__TASK__
Print the records below exactly, omitting all pictures.

________________________________________

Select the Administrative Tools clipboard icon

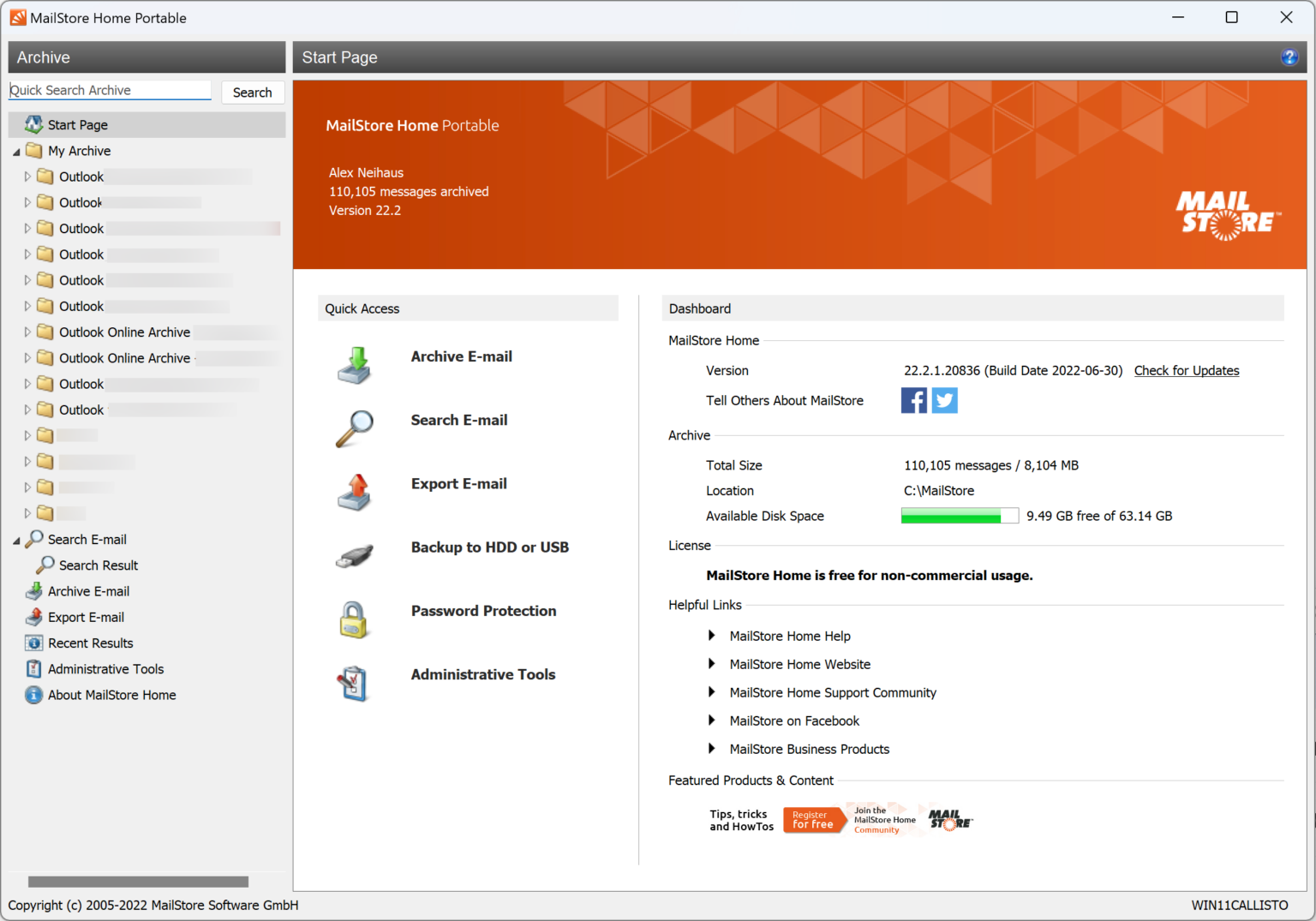point(354,683)
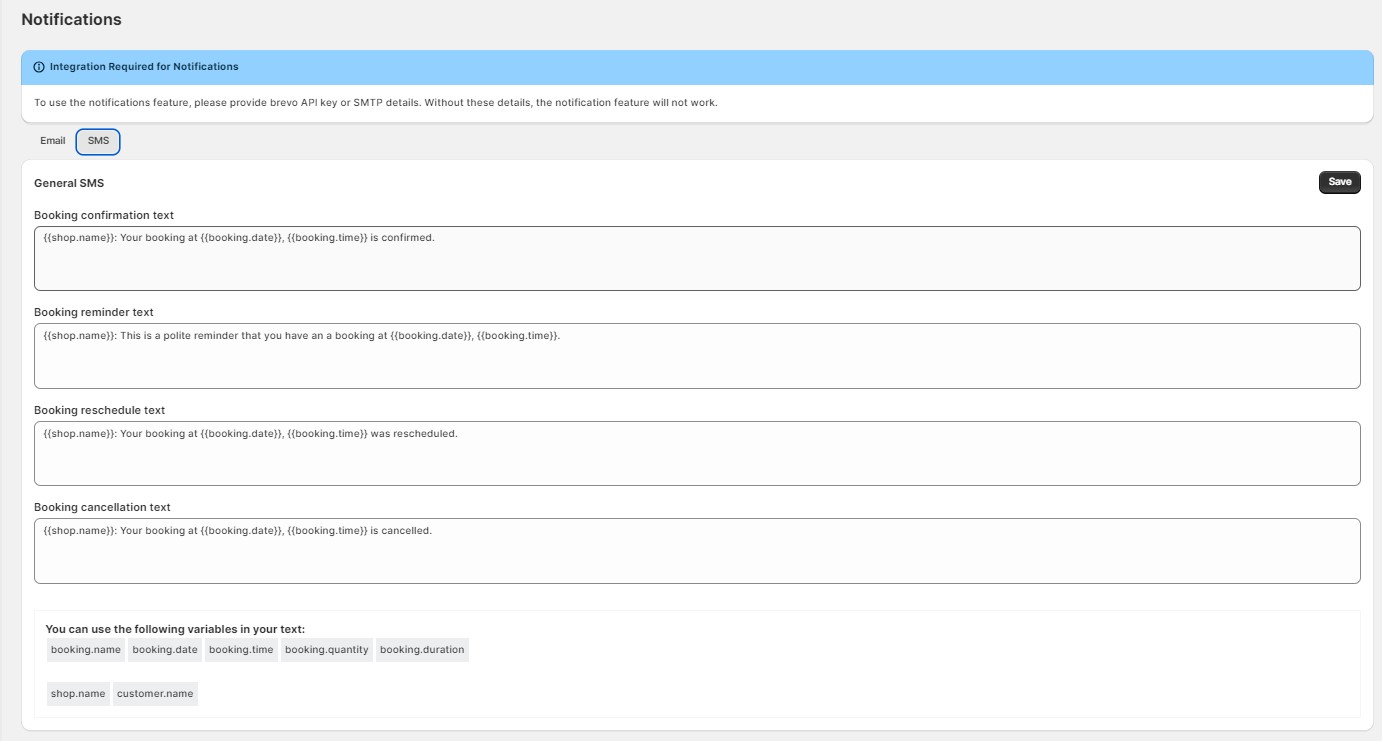This screenshot has width=1382, height=741.
Task: Click the "Booking confirmation text" label
Action: pyautogui.click(x=104, y=215)
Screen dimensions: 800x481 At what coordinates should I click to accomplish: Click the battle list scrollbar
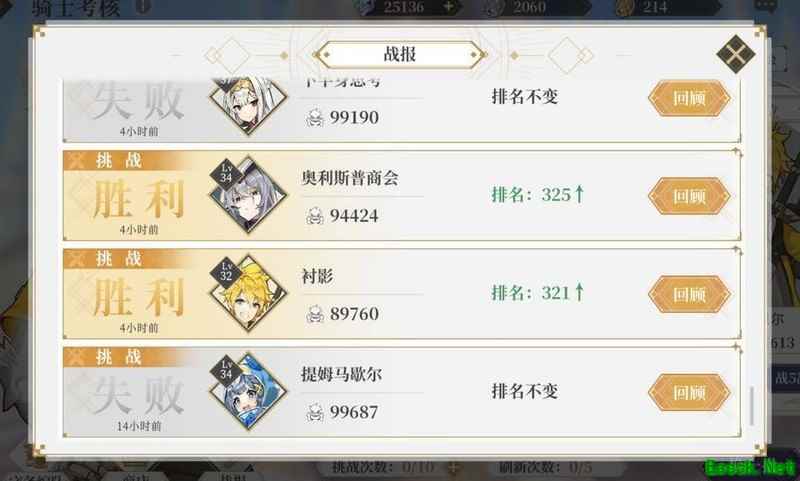[x=752, y=406]
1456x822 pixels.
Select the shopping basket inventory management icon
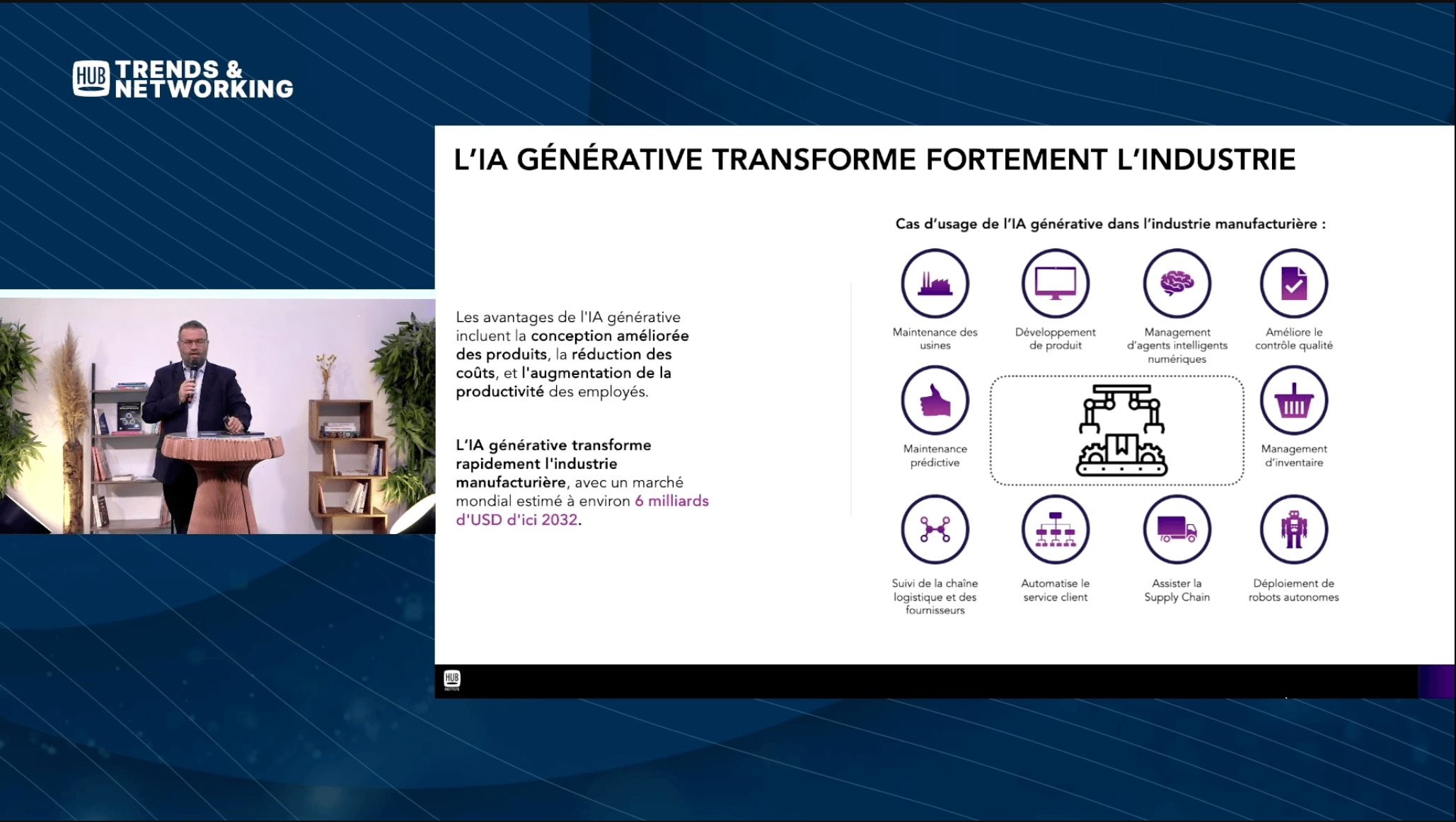coord(1293,400)
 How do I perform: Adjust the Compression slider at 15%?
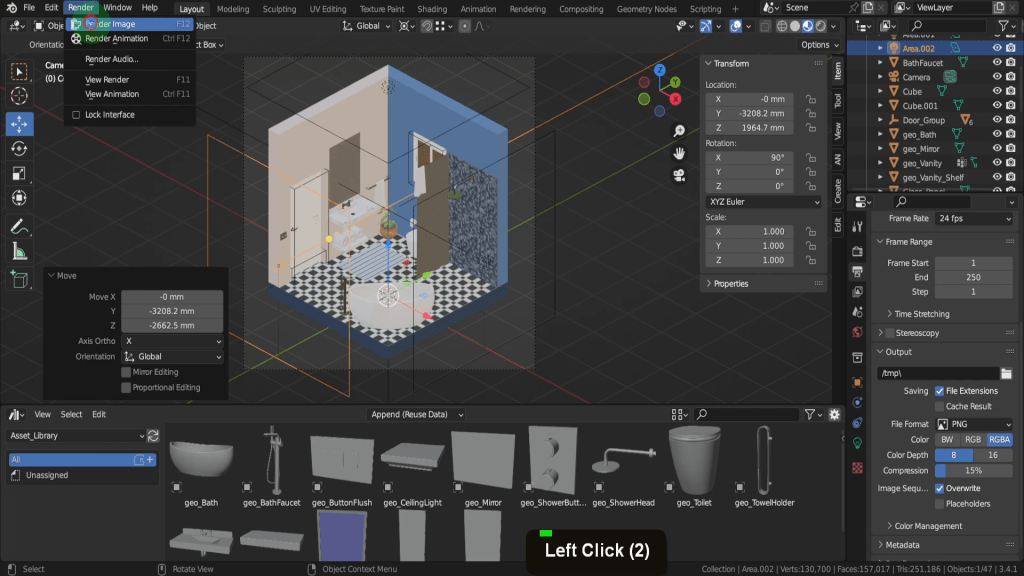pyautogui.click(x=973, y=470)
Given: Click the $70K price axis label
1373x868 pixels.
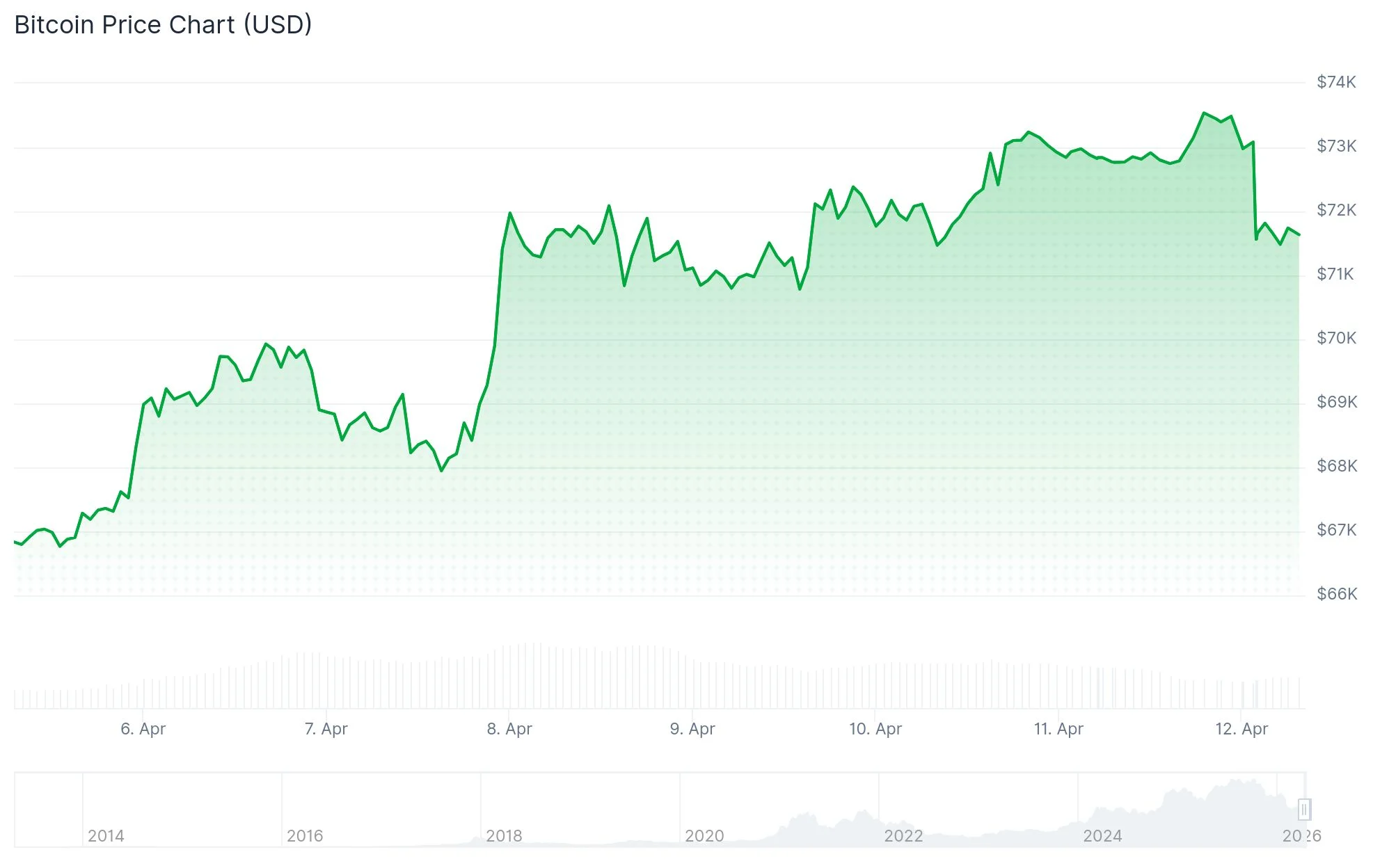Looking at the screenshot, I should click(x=1336, y=338).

________________________________________

__YOUR RESPONSE__
Select the Administrative Tools clipboard icon

point(354,683)
This screenshot has width=1382, height=741.
Task: Click the "Booking confirmation text" label
Action: pyautogui.click(x=104, y=215)
Screen dimensions: 800x481 At what coordinates should I click to accomplish: Click the battle list scrollbar
[x=752, y=406]
1456x822 pixels.
Select the shopping basket inventory management icon
coord(1293,400)
 How do I perform: Adjust the Compression slider at 15%?
pyautogui.click(x=973, y=470)
Given: Click the $70K price axis label
1373x868 pixels.
Looking at the screenshot, I should click(x=1336, y=338).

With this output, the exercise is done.